My friend Larry, a long-time expat resident of San Miguel, has a theory about personal safety.  According to Larry, if you see a tough-looking adult male on the street walking toward you and you’re not sure if he’s dangerous, relax.  All you need do is smile and say, “Buenos días.”  Larry is convinced that the man would smile back and warmly reply, “Buenos días” and go on his way. That’s because, according to Larry’s theory, there isn’t a man in the entire country that would accost you after such a greeting. The people in this gracious country are raised to be polite, to return a courtesy with a courtesy.

Which pleases me because I’m still unable to master Spanish, other than deliver clipped greetings, pose simple questions, and tell people my name—all in present tense, like a three-year-old. This is a sad and unfortunate admission. I was taught Spanish by Latin American nuns in the lower grades and have the report card to prove it. I took one year of high school Spanish. And I spent nine months while serving in the military on the island of Puerto Rico.  Still … “Yo no hablo mucho español.”

It’s not as if I didn’t try to learn Spanish. I did.  I came. I studied. But I didn’t conquer.  English is the common language of the modern world, which is a huge comfort for me, since I was fortunate to have been born in America and, after six decades of trying, it is obvious that English remains the only language I will ever fully know. It’s a good thing I wasn’t born in Denmark, because I’d never be able to speak Danish.

I attended a book reading by an author who wrote of his long-time experiences living in Mexico, especially his years in San Miguel. During the question and answer period that followed, one woman said she thought the biggest problem in San Miguel today was English-speaking expats who don’t take the time to study and become fluent in Spanish.

Mexico is a gorgeous country, full of wonderful people, enormous resources, and great promise.  But I believe it has bigger problems than Americans not conversing with their neighbors in Spanish. There’s the poverty rate, the huge gap between the haves and have nots, the lack of economic opportunity, insufficient education, systemic graft and corruption, and, of course, the very serious matter of drug cartels and violence. One’s inability to exchange pleasantries in Spanish pales by comparison.

San Miguel de Allende, like it or not, for good or bad, is a sophisticated international destination, where it helps to know Spanish but it is hardly the main requirement for residency. Would my life here be enhanced if I were proficient in the local jargon? Yes, no question about it. Is my experience of living here diminished by mostly speaking English and only occasionally taking a stab at Spanish? Perhaps.

Instead of taking a class in conversational Spanish, I suppose if I really wanted to break down the language barrier, I would volunteer to teach English. Because this is a bilingual town, a Mexican who speaks both Spanish and English has a better chance of finding a job, especially in the service industry. On the other hand, when the aging American who studies Spanish dies, his Spanish dies with him, along with his AARP card.

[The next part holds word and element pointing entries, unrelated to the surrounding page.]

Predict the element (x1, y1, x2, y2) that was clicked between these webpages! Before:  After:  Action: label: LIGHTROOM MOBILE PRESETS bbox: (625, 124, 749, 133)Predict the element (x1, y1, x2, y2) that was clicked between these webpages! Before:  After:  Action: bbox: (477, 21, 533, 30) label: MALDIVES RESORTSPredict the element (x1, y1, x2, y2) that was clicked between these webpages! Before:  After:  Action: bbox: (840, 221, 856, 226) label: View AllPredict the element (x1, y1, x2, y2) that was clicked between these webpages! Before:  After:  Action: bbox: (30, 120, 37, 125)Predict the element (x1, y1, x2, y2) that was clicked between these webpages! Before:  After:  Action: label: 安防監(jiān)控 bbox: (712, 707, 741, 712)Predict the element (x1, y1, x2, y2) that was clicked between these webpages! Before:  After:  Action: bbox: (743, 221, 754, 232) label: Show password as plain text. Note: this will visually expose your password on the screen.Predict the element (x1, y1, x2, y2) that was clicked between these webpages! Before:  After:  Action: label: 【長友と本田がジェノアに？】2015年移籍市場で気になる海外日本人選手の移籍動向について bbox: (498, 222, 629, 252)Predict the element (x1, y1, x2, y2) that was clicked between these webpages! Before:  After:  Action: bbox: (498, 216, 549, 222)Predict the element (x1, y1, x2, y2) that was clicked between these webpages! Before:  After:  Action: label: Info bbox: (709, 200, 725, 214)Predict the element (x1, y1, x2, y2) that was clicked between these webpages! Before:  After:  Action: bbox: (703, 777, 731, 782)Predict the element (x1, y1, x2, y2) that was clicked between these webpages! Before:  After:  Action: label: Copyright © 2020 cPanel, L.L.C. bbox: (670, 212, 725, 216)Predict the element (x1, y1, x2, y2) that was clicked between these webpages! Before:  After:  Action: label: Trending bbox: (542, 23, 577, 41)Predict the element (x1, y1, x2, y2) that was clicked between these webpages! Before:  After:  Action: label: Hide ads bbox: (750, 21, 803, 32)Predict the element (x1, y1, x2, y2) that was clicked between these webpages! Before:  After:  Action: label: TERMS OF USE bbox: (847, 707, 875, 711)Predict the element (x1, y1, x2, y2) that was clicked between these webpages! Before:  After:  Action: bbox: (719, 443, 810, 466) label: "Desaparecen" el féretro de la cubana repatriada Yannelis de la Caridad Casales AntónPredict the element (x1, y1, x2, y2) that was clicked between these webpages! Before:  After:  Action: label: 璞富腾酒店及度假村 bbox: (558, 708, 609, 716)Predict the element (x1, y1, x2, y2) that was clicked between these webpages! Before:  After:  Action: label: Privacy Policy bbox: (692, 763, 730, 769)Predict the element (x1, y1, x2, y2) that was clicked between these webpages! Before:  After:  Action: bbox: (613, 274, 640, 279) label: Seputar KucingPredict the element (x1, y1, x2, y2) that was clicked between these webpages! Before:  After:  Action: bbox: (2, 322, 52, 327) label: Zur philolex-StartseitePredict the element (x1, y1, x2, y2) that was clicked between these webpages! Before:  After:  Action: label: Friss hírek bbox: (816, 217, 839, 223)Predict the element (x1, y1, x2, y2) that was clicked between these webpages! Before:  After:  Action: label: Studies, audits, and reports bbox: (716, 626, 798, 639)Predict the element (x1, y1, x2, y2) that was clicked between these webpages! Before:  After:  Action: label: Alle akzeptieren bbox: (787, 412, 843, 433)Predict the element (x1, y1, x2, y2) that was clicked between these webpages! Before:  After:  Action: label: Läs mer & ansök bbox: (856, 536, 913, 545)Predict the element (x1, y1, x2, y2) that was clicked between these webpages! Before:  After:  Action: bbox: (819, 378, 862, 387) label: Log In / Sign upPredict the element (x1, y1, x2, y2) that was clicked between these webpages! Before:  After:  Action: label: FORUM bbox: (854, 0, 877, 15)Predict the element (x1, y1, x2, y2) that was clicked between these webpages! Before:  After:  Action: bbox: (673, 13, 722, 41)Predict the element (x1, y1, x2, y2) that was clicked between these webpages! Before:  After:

All this is moot, of course, because I’m afraid the only way I will become fluent in Spanish at this point in my life is if I’m found guilty of a crime and sent to a Mexican prison. Necessity, after all, is the mother of language acquisition. In fact, I’m already planning to memorize a few key prison survival phrases in Spanish, just in case my next career stop is a turn in the slammer:

En los últimos tiempo, no quiero ducha con usted. (For the last time, I do not want to shower with you.)

Por favor, salga lo que ondean en mi cara. (Please quit waving that thing in my face.)

And my personal favorite:

Estoy demasiado viejo para ser tu perra. Voy a tener que ser tu madre. (I’m too old to be your bitch. I’ll have to be your mother.)